**EXERCISE INSTRUCTIONS:**
The exercise asks you to copy every line below in which "Digital" appears.

Stored data
=======

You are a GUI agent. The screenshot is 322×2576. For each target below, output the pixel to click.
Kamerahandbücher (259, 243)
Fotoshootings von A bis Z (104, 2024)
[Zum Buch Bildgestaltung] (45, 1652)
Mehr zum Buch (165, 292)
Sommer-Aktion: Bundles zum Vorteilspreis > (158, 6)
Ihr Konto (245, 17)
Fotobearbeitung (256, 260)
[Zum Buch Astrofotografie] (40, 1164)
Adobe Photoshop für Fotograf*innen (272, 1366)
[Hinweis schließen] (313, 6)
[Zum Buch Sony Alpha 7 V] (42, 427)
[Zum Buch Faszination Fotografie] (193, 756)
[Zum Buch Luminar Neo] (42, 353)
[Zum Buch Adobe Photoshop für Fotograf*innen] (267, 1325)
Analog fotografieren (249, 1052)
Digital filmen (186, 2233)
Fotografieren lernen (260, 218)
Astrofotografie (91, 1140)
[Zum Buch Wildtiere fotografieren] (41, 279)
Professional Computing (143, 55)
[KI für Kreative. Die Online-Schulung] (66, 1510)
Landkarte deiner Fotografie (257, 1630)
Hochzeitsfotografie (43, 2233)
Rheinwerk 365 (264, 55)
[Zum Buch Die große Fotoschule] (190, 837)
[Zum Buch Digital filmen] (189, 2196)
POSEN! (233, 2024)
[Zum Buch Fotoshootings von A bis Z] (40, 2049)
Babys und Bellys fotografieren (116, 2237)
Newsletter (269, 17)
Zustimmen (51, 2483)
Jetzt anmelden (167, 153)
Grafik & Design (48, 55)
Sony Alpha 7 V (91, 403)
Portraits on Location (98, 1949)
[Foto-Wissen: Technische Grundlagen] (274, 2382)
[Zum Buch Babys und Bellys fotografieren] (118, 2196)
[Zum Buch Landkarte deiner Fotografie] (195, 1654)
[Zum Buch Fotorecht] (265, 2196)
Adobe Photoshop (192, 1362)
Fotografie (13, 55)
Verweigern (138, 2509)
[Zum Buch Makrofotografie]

=======

**ANSWER BOX:**
Digital filmen (186, 2233)
[Zum Buch Digital filmen] (189, 2196)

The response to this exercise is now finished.